Work to complete: Report back every line from the entries below in which the word "Beach" occurs.

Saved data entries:

***

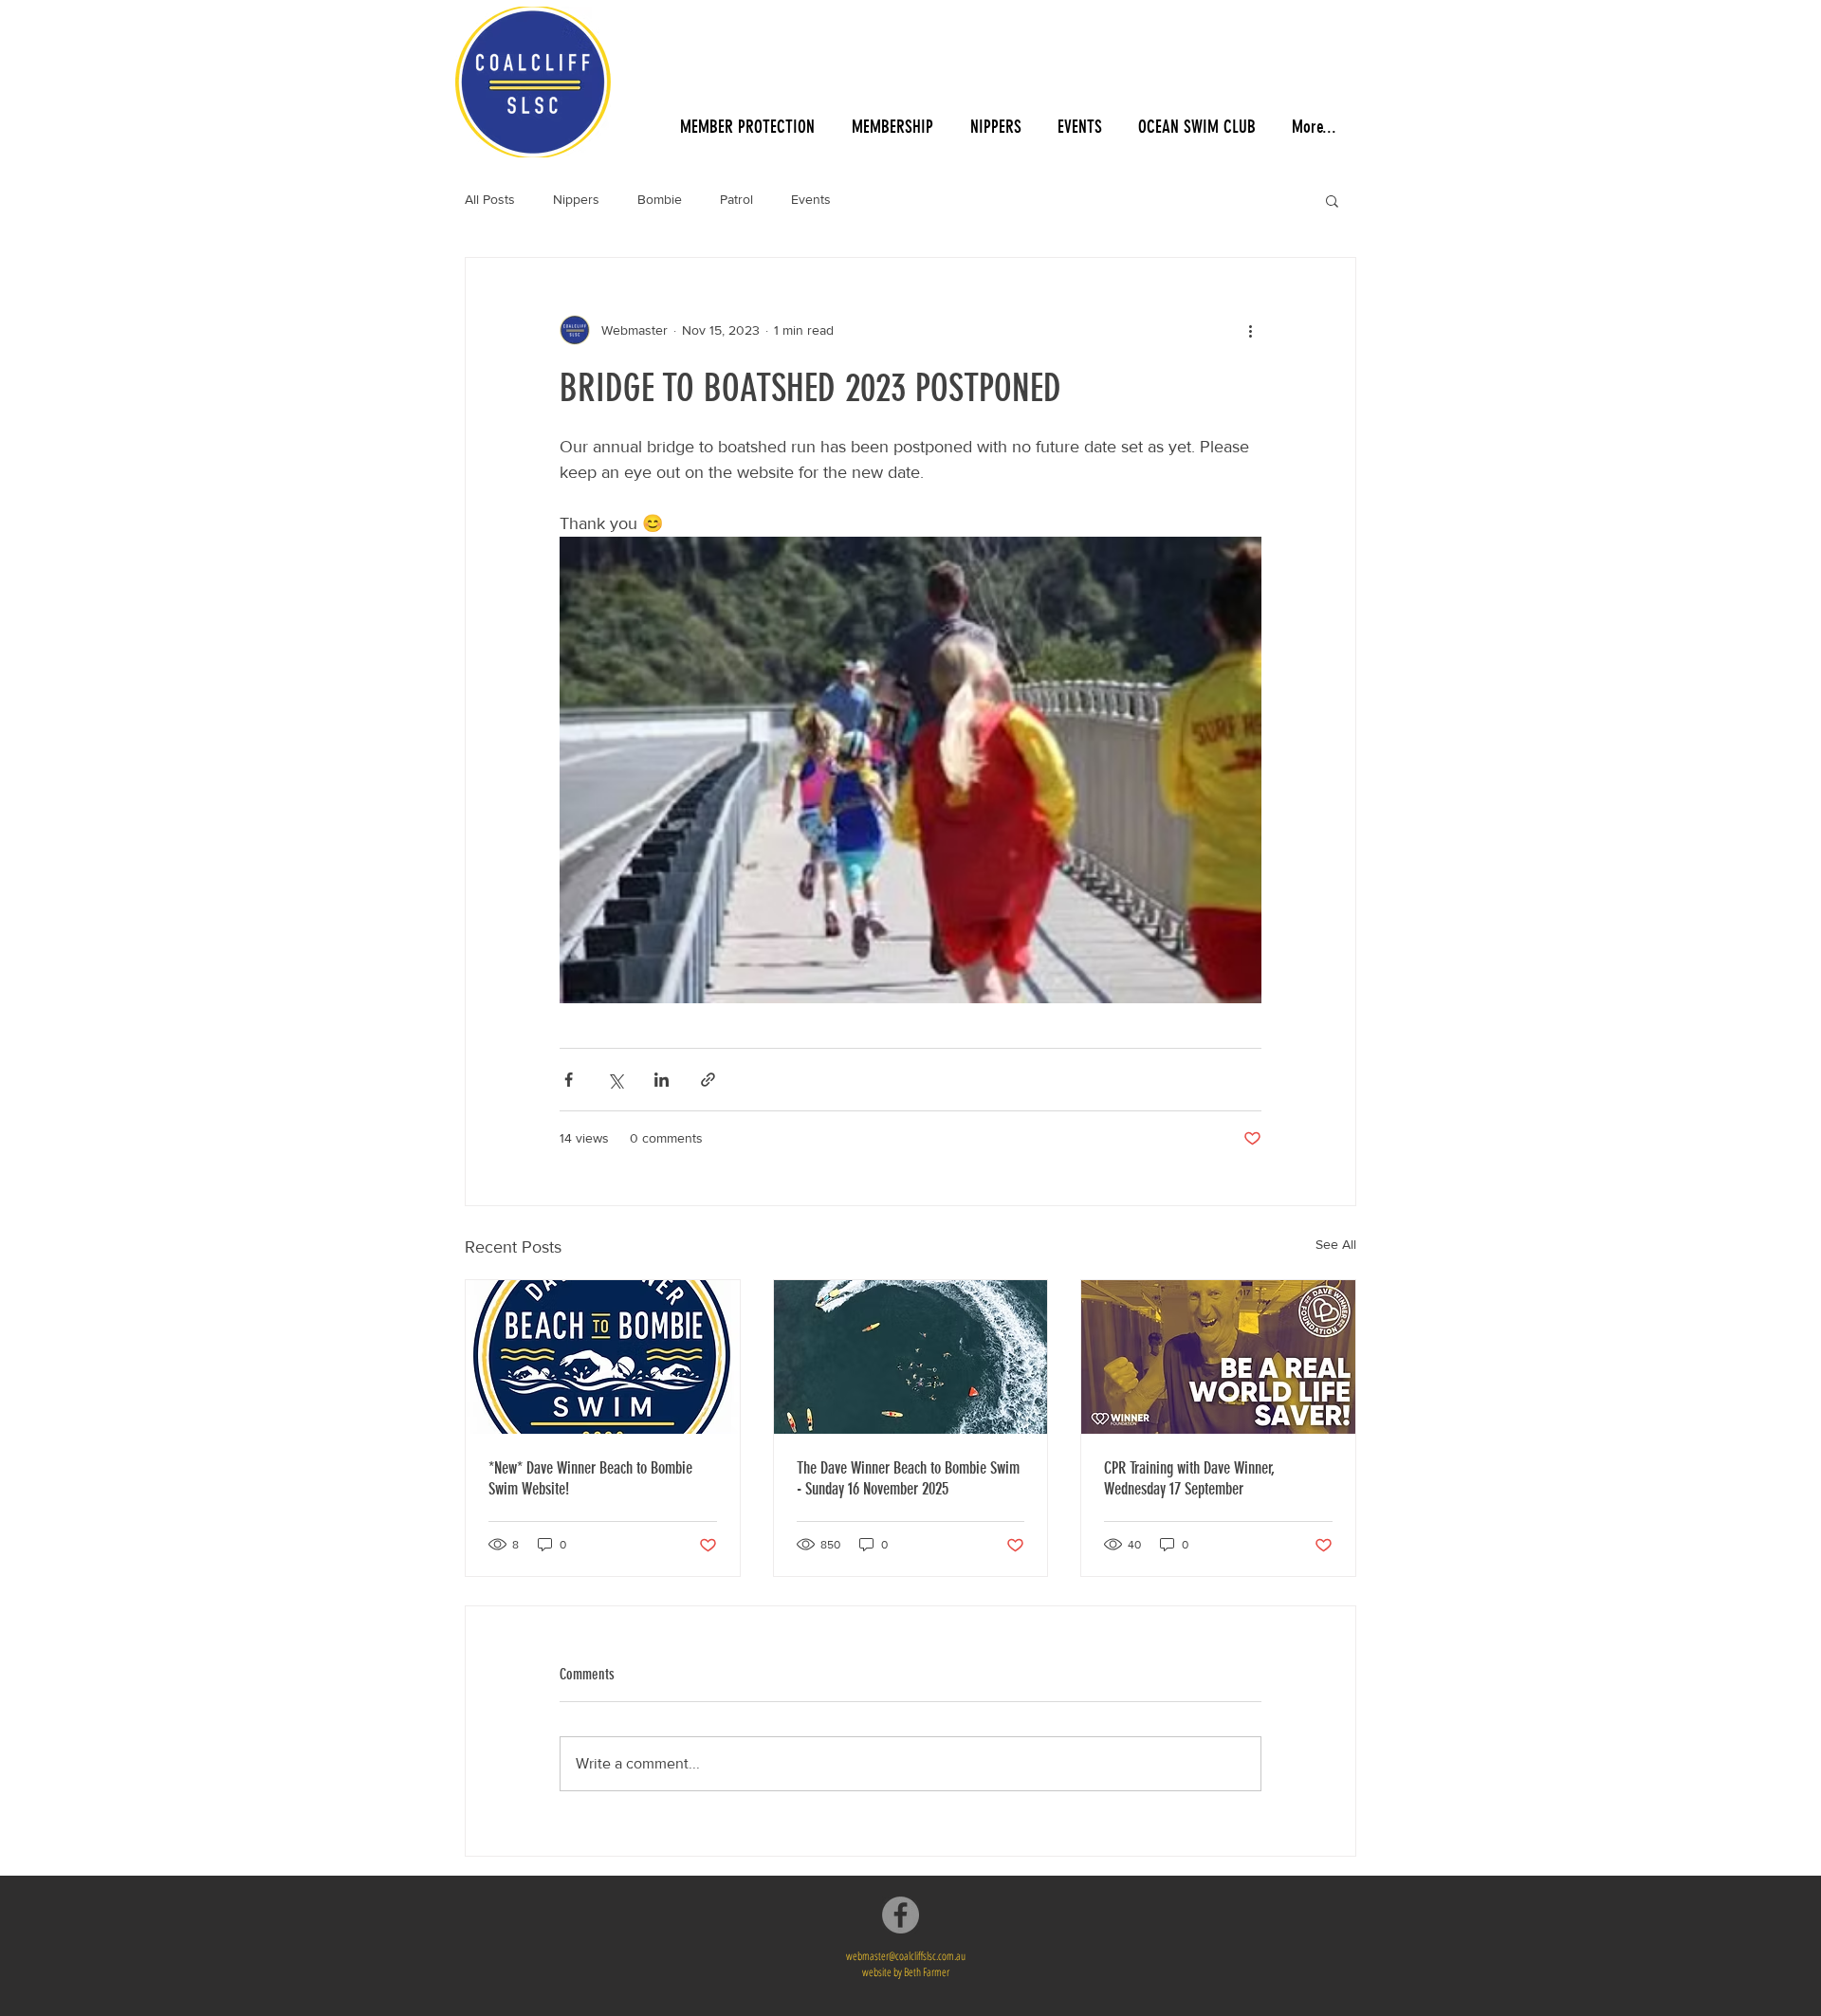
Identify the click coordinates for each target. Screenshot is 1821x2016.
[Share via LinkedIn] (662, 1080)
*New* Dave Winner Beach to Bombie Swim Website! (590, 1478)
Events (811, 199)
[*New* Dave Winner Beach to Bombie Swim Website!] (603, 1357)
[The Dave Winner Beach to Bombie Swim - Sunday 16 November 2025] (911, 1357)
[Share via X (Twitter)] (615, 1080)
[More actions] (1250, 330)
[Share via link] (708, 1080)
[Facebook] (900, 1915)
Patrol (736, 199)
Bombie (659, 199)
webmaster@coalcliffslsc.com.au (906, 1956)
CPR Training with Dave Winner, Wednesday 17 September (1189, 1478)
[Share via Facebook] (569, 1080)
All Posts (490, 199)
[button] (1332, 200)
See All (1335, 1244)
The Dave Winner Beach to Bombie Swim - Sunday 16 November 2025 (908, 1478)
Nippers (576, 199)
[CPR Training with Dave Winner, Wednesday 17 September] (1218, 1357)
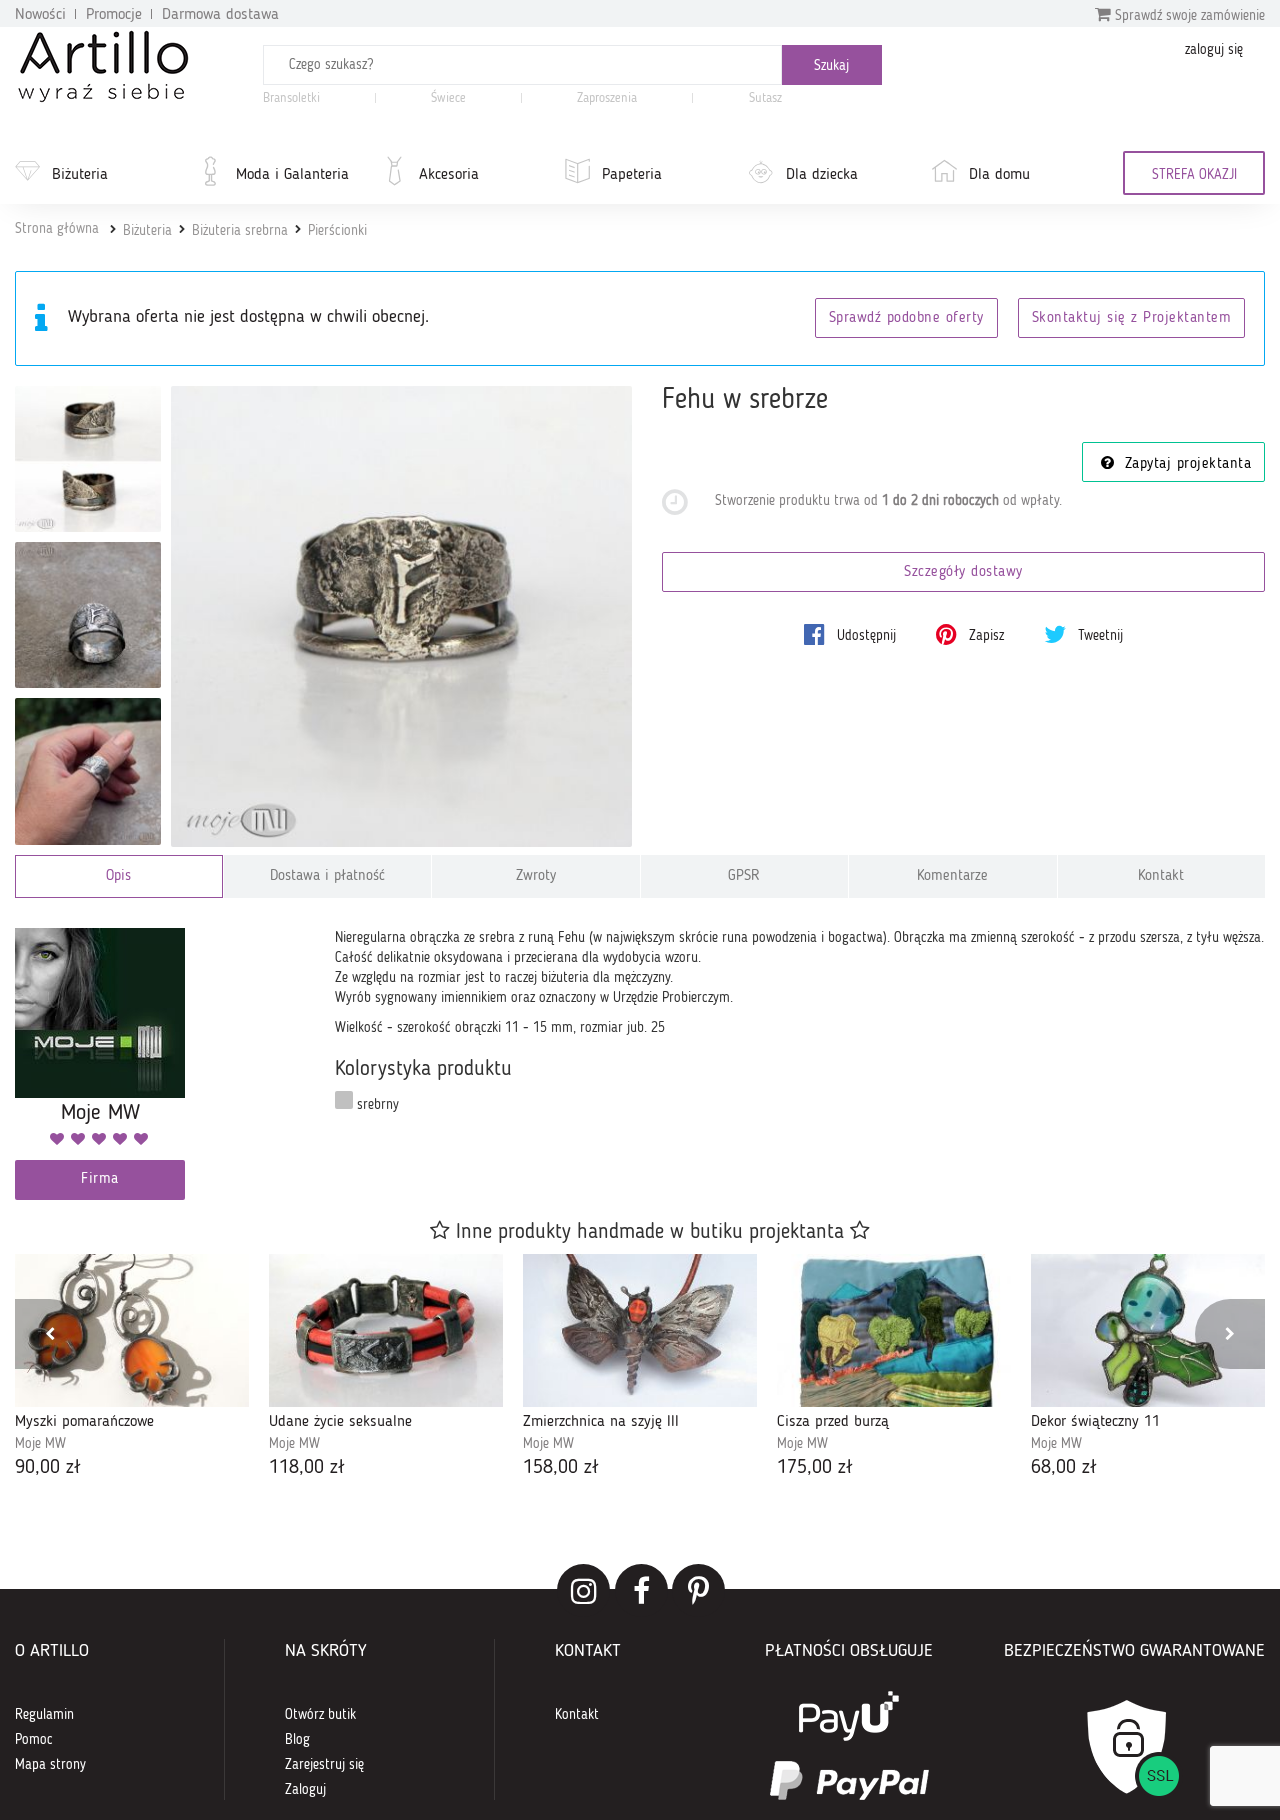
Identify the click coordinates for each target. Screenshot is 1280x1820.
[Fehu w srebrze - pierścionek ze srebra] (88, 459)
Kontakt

***

Solved problem:
*New* Dave Winner Beach to Bombie Swim Website! (590, 1478)
[*New* Dave Winner Beach to Bombie Swim Website!] (603, 1357)
[The Dave Winner Beach to Bombie Swim - Sunday 16 November 2025] (911, 1357)
The Dave Winner Beach to Bombie Swim - Sunday 16 November 2025 (908, 1478)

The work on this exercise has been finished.